The key message is information and preparation can certainly help frame the best response to the risks and challenges you might face.
Price the Risk
Whatever you do however it is important to recognise that there will always be some residual risk you just cannot manage through information or preparation. You cannot always see the 18th hole. You therefore need to include a provision for possible obsolescence and that could be 15-30%. In our experience the carrying cost on the really fast movers might well be say 20%, but on the very slow movers it may need to be 35%. That means you need a far higher gross margin for the slowest movers.
Manage and Share the risk
If your provisions have to be too high then maybe you need to have a conversation with your special customer along the following lines … "We have been supplying product X for several years now.

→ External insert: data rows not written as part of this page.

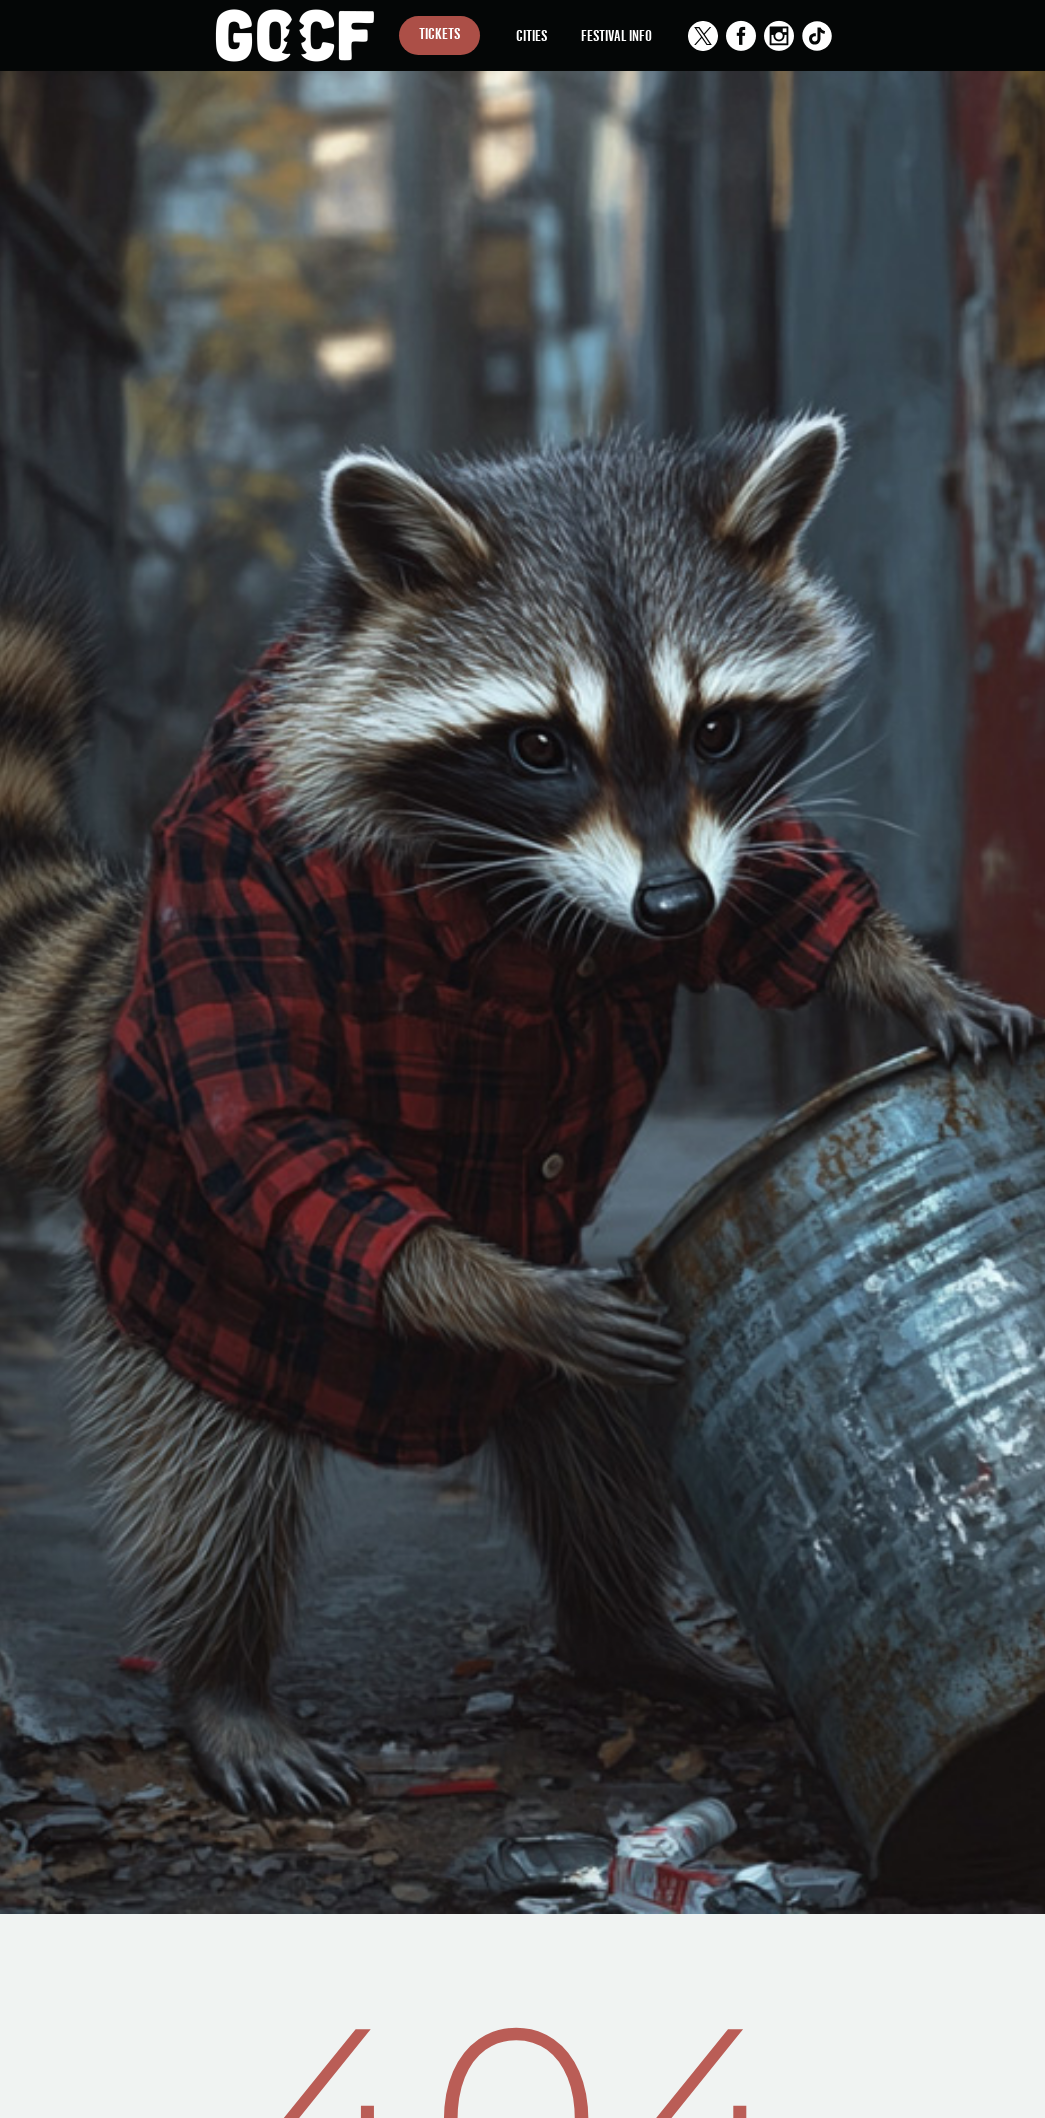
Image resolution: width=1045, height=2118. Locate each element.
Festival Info (616, 34)
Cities (531, 34)
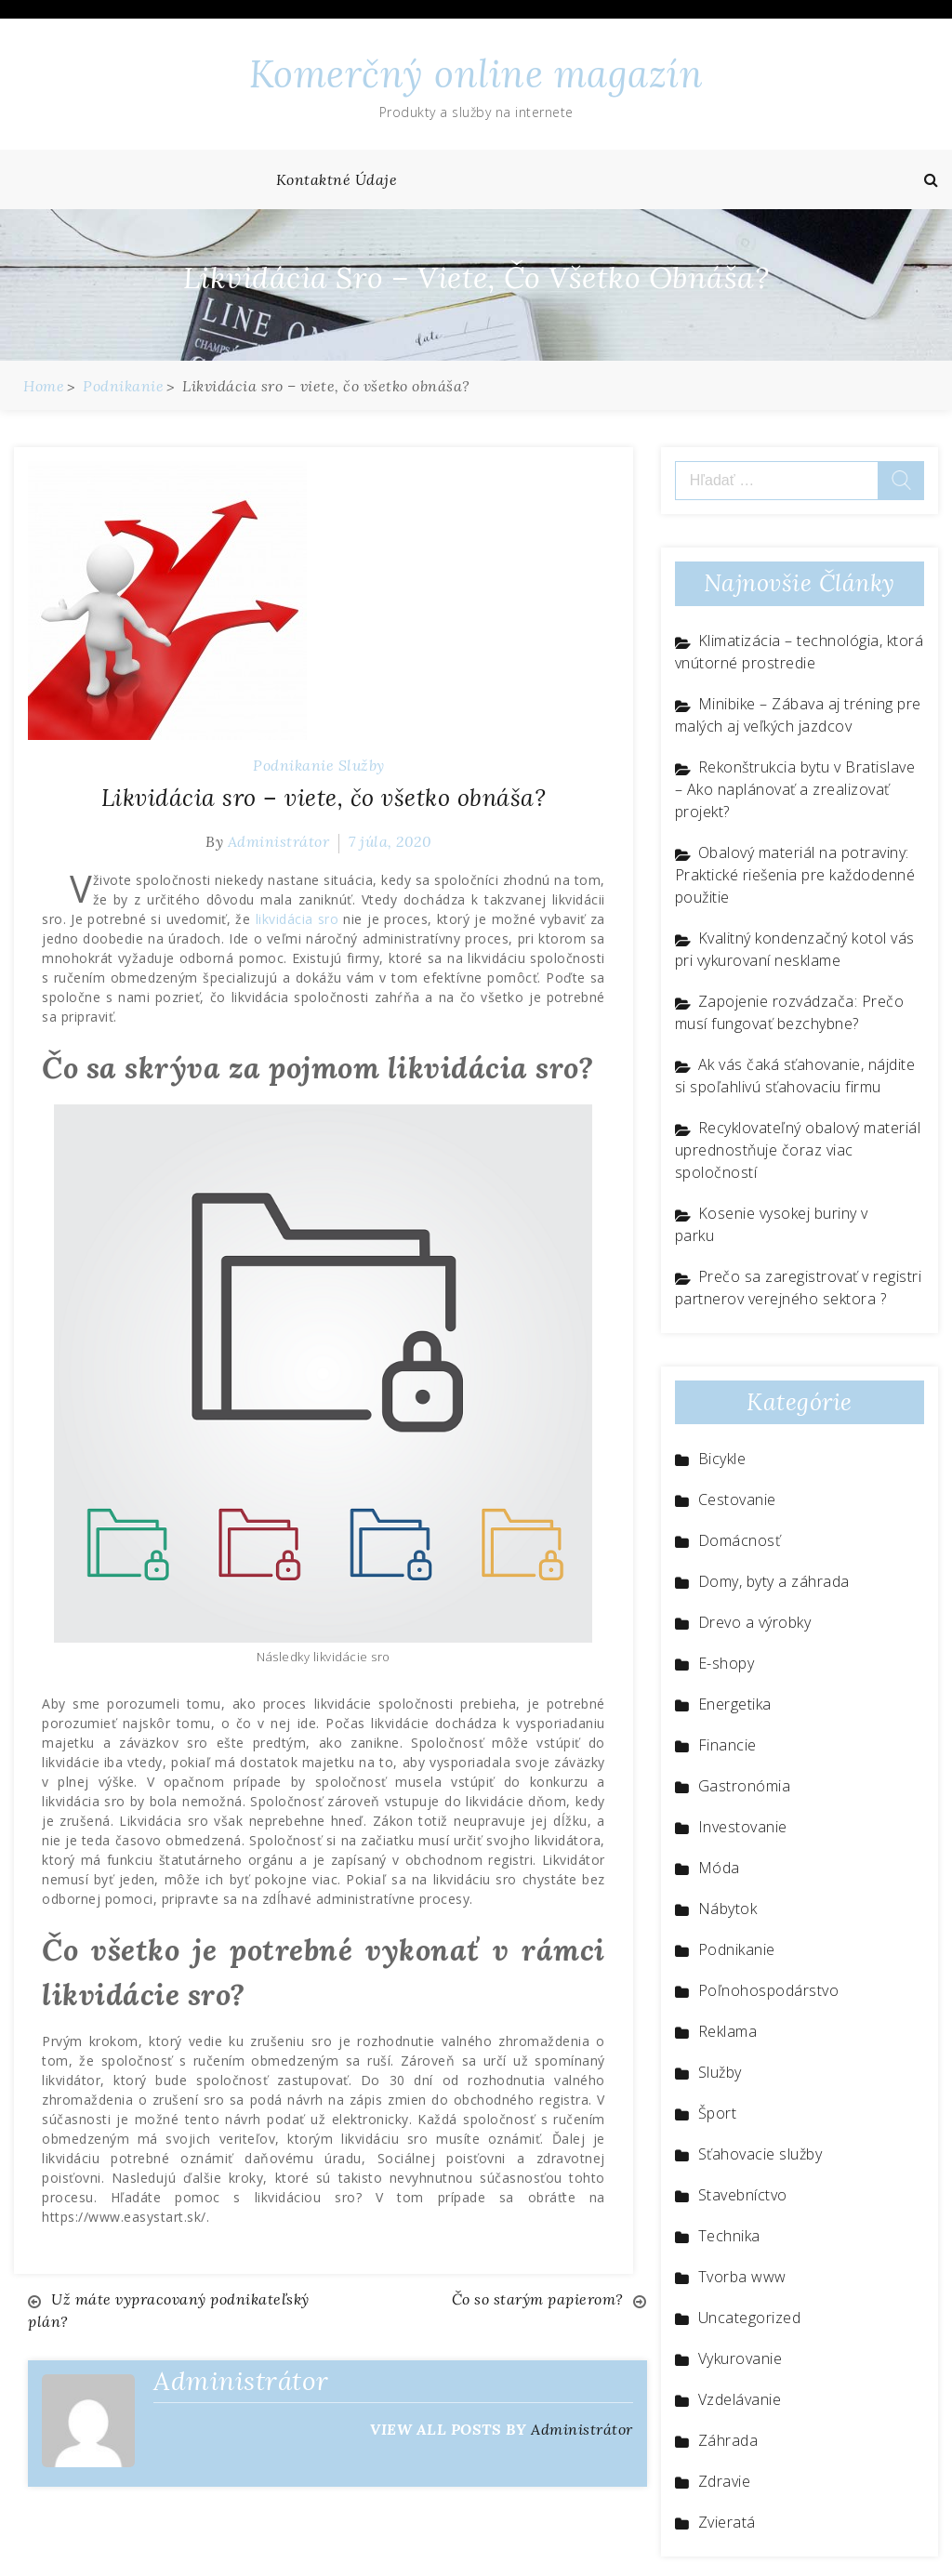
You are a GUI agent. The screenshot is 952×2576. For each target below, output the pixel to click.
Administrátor (279, 841)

It is important to us both. We want to make sure we have the stock so what are your plans …". There may even be merit in offering a discount for firm orders two months in advance or similar. Share the risk.
And maybe for the slow movers to very few customers you need to adopt a less aggressive service level to avoid over stocking. Hopefully you have the right sort of club in your golf bag to do this.
Know when to play differently
Our inventory planning system is run on auto-pilot by our customers, or at least that is what they try to do for as many products as possible – it helps their productivity.
Not wasting time on the easy decisions means that you have time to invest in relationships and high value decisions with uncertainty where needed.
Importantly review scores can help you prioritise where to spend your time. High volume, high value item = good. But high transaction count, but with only one customer ought to trigger an alarm … time to contact the rep or the customer and have a friendly chat about plans for that old piece of equipment. Some investment in the relationship on critical items that are unique to that relationship can help them and you.
And of course you don't want to get taken by surprise. A product can so easily have been a top performer but now is only used by one customer – time to play differently.
So in inventory management you can stay at the top of the leader board. You just need to pick the right shot to play at the right time with the right clubs and perhaps have some good coaching too.